+++ TEXT PROVIDED +++

Question

A string S of lowercase letters is given. We want to partition this string into as many parts as possible so that each letter appears in at most one part, and return a list of integers representing the size of these parts.

Example 1:

Input: S = "ababcbacadefegdehijhklij" Output: [9,7,8] Explanation: The partition is "ababcbaca", "defegde", "hijhklij". This is a partition so that each letter appears in at most one part. A partition like "ababcbacadefegde", "hijhklij" is incorrect, because it splits S into less parts.

Note:

1. S will have length in range [1, 500].
2. S will consist of lowercase letters ('a' to 'z') only.

Difficulty:Medium

Category:Two-Points, Greedy

Analyze

分析参考博客: 花花酱 LeetCode 763. Partition Labels

Solution

Solution 1: Brute Force

Time complexity: O(n^2), Space complexity: O(1)

class Solution {
 public:
  vector<int> partitionLabels(string S) {
    vector<int> ans;
    size_t start = 0, end = 0;
    for (size_t i = 0; i < S.length(); ++i) {
      // Find the las element for the first element.

+++ EXTRACTED INFORMATION +++

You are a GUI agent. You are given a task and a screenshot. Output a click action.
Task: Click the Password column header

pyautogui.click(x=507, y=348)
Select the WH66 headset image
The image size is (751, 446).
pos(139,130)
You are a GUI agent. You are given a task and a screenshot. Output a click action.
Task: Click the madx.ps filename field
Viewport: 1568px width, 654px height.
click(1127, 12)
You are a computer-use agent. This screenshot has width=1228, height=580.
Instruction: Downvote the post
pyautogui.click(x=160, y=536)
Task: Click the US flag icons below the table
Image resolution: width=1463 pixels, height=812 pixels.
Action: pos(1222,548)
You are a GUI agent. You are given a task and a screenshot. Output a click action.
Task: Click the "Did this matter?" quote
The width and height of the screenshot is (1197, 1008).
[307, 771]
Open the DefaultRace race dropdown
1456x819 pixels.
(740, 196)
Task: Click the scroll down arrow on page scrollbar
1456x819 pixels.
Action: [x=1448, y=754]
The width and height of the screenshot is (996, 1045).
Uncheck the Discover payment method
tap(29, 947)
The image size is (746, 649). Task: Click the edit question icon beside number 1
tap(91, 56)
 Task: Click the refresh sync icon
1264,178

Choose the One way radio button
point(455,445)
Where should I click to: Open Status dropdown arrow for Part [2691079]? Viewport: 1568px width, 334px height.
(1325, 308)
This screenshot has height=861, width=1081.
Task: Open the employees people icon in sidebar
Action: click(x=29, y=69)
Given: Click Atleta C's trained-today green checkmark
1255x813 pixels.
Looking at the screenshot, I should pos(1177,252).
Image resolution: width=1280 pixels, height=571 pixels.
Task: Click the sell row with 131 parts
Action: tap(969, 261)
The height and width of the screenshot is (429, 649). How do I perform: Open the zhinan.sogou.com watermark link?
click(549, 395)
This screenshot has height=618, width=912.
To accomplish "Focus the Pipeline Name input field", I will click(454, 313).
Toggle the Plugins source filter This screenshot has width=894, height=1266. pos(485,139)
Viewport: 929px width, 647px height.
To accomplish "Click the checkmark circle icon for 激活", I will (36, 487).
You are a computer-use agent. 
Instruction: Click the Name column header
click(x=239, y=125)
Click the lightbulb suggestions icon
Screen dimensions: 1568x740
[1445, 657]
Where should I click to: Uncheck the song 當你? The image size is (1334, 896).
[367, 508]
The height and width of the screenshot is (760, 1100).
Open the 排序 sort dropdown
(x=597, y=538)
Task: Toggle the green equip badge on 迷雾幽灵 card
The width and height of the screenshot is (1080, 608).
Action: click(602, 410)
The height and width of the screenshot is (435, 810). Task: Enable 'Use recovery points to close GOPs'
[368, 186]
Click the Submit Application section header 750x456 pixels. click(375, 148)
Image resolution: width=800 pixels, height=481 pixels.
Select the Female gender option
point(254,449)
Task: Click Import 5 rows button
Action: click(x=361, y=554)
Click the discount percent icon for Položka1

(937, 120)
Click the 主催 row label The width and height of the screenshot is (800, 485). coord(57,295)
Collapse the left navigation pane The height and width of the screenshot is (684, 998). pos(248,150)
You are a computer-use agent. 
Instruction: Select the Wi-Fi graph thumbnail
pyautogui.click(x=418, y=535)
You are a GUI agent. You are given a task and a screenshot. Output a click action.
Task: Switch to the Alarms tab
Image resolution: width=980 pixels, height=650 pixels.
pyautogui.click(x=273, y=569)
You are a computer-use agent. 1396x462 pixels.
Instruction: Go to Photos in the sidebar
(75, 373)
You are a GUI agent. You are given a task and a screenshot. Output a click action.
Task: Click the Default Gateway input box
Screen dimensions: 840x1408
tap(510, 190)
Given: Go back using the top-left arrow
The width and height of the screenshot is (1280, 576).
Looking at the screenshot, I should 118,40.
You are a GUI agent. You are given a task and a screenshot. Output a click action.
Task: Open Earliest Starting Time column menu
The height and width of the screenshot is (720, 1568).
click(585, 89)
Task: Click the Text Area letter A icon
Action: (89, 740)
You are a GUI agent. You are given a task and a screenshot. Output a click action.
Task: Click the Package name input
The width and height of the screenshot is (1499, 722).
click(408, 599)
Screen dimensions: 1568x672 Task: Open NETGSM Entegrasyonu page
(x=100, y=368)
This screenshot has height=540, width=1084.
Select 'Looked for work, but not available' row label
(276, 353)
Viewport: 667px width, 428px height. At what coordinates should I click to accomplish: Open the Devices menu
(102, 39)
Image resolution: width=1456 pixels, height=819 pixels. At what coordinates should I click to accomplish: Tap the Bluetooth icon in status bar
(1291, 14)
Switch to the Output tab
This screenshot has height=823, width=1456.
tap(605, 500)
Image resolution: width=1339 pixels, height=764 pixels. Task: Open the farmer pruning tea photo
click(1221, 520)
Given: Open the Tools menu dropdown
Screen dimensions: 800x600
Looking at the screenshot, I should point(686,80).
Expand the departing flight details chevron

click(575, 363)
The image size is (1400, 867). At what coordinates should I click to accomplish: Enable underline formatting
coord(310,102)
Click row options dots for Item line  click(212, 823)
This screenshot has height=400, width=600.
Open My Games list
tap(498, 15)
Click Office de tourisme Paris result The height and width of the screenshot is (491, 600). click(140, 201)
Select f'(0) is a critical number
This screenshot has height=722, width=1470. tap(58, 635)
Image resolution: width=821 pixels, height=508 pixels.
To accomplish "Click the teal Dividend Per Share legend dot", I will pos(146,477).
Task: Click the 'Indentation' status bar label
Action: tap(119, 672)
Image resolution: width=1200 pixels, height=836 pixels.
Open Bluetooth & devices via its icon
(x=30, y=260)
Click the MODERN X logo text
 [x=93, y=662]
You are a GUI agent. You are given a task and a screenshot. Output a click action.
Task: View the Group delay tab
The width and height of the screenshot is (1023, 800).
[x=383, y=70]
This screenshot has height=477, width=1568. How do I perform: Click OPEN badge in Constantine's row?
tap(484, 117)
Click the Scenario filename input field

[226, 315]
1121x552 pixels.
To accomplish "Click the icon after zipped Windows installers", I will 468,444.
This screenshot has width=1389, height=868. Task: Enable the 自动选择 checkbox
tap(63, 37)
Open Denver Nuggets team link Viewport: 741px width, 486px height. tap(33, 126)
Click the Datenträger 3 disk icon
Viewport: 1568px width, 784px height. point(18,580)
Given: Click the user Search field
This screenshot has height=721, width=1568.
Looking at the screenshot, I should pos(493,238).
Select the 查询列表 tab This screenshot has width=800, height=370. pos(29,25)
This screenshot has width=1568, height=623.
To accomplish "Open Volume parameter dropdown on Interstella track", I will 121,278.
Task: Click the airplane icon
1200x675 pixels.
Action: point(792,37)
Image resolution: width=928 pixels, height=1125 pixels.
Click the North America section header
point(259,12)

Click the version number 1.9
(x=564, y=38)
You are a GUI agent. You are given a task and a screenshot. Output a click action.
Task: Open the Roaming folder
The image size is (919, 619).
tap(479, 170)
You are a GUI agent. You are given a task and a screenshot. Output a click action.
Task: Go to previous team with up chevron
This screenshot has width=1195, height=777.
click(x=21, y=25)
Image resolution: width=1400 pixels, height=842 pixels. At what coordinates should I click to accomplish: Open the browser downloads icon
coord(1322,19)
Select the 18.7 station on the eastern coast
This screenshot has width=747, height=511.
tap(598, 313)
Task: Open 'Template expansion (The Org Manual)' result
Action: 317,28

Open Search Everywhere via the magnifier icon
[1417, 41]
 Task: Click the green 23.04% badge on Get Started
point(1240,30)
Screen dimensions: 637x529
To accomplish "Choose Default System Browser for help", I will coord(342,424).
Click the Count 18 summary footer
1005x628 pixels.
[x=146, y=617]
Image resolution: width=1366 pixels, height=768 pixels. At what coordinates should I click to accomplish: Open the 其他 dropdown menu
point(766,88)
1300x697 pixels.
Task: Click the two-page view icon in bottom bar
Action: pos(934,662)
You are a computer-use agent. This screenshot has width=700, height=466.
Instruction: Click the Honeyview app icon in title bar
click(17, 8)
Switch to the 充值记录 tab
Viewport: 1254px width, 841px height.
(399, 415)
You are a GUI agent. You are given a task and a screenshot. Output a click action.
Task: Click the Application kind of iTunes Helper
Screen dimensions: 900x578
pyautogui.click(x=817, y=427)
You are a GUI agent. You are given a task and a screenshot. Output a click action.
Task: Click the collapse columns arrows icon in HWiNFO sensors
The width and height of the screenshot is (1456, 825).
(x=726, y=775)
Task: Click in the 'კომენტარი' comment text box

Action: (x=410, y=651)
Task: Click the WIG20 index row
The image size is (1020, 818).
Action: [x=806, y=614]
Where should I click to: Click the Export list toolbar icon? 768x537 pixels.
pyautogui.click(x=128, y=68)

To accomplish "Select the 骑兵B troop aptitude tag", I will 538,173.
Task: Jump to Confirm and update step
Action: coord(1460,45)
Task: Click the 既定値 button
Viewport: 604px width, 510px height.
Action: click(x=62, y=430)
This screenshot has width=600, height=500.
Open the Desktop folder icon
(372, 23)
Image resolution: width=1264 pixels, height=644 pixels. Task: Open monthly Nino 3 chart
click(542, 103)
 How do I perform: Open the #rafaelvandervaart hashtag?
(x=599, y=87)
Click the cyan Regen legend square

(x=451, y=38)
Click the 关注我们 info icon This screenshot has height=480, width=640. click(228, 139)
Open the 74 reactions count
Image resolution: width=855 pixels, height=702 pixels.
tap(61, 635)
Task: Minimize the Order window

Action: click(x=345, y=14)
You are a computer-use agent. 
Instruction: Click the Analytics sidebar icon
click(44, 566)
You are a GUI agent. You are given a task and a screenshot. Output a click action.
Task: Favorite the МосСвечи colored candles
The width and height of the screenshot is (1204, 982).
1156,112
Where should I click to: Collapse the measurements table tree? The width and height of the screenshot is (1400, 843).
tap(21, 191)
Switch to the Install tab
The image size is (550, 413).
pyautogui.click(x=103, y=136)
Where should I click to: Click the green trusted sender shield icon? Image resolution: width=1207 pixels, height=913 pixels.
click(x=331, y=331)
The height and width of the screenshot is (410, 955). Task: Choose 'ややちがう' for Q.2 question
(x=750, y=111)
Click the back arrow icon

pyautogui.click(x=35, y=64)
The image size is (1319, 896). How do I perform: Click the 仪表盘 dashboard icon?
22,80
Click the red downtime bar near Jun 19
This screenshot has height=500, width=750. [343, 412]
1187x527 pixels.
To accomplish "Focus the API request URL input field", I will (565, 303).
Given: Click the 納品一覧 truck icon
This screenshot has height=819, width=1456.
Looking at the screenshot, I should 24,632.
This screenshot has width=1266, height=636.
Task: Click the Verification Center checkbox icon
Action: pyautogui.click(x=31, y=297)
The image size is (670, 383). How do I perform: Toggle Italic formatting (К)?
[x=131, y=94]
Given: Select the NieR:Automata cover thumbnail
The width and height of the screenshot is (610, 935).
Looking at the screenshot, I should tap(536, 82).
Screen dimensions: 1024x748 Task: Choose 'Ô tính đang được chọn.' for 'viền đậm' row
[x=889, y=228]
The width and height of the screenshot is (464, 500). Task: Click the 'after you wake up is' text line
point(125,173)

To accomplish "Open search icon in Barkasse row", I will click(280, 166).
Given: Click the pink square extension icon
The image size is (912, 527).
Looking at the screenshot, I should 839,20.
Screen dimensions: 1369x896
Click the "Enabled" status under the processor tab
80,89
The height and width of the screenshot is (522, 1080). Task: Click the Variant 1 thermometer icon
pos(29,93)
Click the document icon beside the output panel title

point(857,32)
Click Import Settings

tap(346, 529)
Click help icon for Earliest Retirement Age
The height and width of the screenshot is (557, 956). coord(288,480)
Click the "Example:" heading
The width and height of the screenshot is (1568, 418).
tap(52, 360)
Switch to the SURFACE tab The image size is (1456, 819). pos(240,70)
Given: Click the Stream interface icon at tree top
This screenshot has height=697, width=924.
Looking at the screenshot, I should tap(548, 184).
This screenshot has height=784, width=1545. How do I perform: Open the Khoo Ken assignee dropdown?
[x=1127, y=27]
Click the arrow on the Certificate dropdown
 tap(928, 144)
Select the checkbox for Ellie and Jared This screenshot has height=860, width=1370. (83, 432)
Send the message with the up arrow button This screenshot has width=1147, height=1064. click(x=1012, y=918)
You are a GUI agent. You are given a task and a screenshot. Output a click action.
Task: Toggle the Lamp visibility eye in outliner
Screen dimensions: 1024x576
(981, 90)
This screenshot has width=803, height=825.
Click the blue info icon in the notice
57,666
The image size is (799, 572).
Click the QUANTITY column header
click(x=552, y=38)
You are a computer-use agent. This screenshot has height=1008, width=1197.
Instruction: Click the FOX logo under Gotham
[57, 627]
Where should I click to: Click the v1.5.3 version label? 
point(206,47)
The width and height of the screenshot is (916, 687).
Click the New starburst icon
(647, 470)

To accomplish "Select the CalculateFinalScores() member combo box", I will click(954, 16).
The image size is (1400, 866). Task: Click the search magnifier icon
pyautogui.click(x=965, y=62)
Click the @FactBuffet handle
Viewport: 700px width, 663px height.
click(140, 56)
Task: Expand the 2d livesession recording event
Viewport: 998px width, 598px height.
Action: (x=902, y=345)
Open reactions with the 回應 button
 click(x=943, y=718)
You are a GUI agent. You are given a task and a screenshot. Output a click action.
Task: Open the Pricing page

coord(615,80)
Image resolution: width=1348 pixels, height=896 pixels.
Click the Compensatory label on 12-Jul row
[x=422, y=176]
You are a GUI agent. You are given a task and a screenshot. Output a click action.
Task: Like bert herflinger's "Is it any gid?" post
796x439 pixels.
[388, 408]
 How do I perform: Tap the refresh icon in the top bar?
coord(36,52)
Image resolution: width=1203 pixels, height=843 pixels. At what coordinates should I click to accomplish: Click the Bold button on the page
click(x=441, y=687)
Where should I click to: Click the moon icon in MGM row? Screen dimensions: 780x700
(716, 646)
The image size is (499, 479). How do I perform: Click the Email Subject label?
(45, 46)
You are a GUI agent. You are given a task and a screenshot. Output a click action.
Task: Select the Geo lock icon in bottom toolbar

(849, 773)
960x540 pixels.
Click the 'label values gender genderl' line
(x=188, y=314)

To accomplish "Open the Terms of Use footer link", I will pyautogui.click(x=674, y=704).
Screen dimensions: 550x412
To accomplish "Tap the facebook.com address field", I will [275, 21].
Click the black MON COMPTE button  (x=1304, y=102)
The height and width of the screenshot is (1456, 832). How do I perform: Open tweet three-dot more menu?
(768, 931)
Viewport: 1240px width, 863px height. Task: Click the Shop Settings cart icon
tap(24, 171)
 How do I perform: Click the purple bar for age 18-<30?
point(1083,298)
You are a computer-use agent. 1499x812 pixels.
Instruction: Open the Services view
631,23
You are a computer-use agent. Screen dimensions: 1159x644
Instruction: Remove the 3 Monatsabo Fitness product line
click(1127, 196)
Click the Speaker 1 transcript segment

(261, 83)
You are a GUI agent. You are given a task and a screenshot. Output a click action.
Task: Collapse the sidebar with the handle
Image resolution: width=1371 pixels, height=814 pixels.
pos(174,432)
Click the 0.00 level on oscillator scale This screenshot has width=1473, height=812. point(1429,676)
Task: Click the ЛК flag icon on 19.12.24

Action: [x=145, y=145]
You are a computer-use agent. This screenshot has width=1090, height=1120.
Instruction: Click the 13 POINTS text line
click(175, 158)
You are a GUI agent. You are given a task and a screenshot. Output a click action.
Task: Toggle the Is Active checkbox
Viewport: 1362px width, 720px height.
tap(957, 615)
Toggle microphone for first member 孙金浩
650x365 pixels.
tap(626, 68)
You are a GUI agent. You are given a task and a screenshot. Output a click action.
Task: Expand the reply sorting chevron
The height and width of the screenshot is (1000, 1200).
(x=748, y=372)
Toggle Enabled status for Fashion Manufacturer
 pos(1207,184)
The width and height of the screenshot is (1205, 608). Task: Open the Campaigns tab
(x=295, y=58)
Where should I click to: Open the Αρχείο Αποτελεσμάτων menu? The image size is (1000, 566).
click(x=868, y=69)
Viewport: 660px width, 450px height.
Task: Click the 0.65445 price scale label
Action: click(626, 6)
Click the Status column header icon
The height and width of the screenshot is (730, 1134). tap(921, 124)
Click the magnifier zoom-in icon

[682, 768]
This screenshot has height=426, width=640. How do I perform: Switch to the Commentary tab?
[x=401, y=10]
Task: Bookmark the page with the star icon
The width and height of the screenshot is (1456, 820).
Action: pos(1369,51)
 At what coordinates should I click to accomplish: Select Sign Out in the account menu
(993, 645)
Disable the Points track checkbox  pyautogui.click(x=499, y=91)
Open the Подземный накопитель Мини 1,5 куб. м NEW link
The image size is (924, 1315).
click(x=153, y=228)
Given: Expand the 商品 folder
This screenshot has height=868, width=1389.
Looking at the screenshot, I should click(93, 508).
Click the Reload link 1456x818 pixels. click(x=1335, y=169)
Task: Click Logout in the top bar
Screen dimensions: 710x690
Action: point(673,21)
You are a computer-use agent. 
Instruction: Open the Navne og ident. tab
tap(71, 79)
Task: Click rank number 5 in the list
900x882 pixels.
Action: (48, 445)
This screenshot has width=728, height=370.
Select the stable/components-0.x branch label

+++

ACTIONS TO TAKE:
a) List each part into which the partition labels problem above splits the input string in Example 1.
b) From the partition labels problem above, copy the passage starting with "Difficulty:Medium" and going on through "Space complexity: O(1)".

RESULTS OF THE EXERCISE:
a) "ababcbaca", "defegde", "hijhklij"

b)
Difficulty:Medium

Category:Two-Points, Greedy

Analyze

分析参考博客: 花花酱 LeetCode 763. Partition Labels

Solution

Solution 1: Brute Force

Time complexity: O(n^2), Space complexity: O(1)